ES分词器作用
ES分词器可在索引创建之前将字段拆分为对应词元,用于建立对应倒排索引;查询时将查询关键词根据指定分词器进行分词,然后进行索引数据查询;ES内置分词器介绍.xmind
ES分词器组成
ES分词器包含三部分:
- char_filter:在分词之前对原字段字符进行过滤
- tokenizer,对输入文本进行处理,拆分成各个词元
- fliter,后置处理器,tokenizer拆分词元之后,filter进行后续处理,可新增或者删除词元,如中文的拼音分词器、同义词 就是使用此方式
所以,自定义analyzer内容如下:
{
"analysis": {
"filter": {
"filter_a": {
...
},
"filter_b": {
...
}
},
"analyzer": {
"analyzer_a": {
"tokenizer": "...",
"filter": "...",
"token_chars": "...",
...//其他属性配置
},
"analyzer_b": {
"tokenizer": "...",
"filter": "...",
"token_chars": "...",
...//其他属性配置
}
},
"tokenizer": {
"tokenizer_a": {
...
}
},
"char_filter": {
}
}
}
char_filter
在分词之前对原字段字符进行过滤,主要包含三种:
- html_strip,用于html标签的过滤,可通过escaped_tags属性排除需要过滤的标签;
html_strip属于内置字符过滤器,可直接使用:
{
"tokenizer": "keyword",
"char_filter": [ "html_strip" ]
}
也可自定义分词器,指定排除过滤的标签:
"char_filter": {
"my_char_filter": {
"type": "html_strip",
"escaped_tags": ["b"]
}
}
- mapping,字符映射filter
mapping类char_filter需自定义:
mappings:字符映射,将一个字符替换为另一个字符,空格字符需转义
"char_filter": {
"my_char_filter": {
"type": "mapping",
"mappings": [
"٠ => 0",
"١ => 1",
"٢ => 2",
"٣ => 3",
"٤ => 4",
"٥ => 5",
"٦ => 6",
"٧ => 7",
"٨ => 8",
"٩ => 9"
]
}
}
mappings_path:指定映射文件路径,文件utf-8格式,内容与上面mappings一致
- pattern_replace ,正则表达式替换
pattern_replace 类char_filter需自定义:
pattern:java正则
replacement:需替换的内容
flags:正则模式
官网示例:
"char_filter": {
"my_char_filter": {
"type": "pattern_replace",
"pattern": "(\\d+)-(?=\\d)",
"replacement": "$1_"

### 待完成练习
- A) 在ES分词器一文中,mappings_path所指定的映射文件要求采用什么格式?
- B) ES分词器一文介绍的char_filter主要有哪几种?全部列出。
- C) 请从ES分词器一文停下的地方接着往下写。

### 记录数据
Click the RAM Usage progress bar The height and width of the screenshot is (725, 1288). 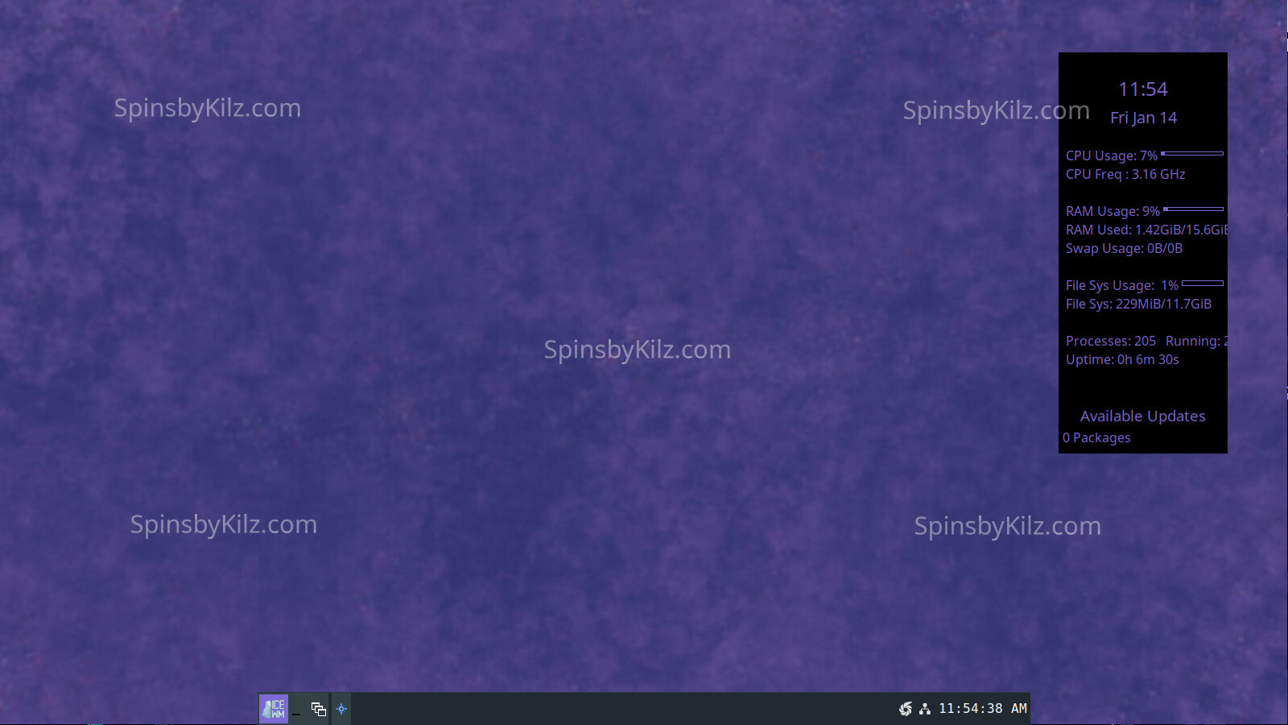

### 答案列表
- A) utf-8格式

- B) html_strip、mapping、pattern_replace

- C)
}
}
tokenizer
tokenizer,对输入文本进行处理,拆分成各个词元;
ES内置分词器如下:
- standard 默认分析器,英文分词器,对中文不适用;
属性:
max_token_length:最大词元长度
"tokenizer": {
"my_tokenizer": {
"type": "standard",
"max_token_length": 5
}
}
- letter ,字符分析器,分词结果只包含字符:
POST _analyze
{
"tokenizer": "letter",
"text": "The 2 QUICK Brown-Foxes jumped over the lazy dog's bone."
}
分词结果:
[ The, QUICK, Brown, Foxes, jumped, over, the, lazy, dog, s, bone ]
- lowercase ,小写分析器,与letter分词结果一致,同时会将字符转成小写:
POST _analyze
{
"tokenizer": "lowercase",
"text": "The 2 QUICK Brown-Foxes jumped over the lazy dog's bone."
}
分词结果:
[ the, quick, brown, foxes, jumped, over, the, lazy, dog, s, bone ]
- whitespace ,空白字符分析器,以空白字符来拆分输入文本:
POST _analyze
{
"tokenizer": "whitespace",
"text": "The 2 QUICK Brown-Foxes jumped over the lazy dog's bone."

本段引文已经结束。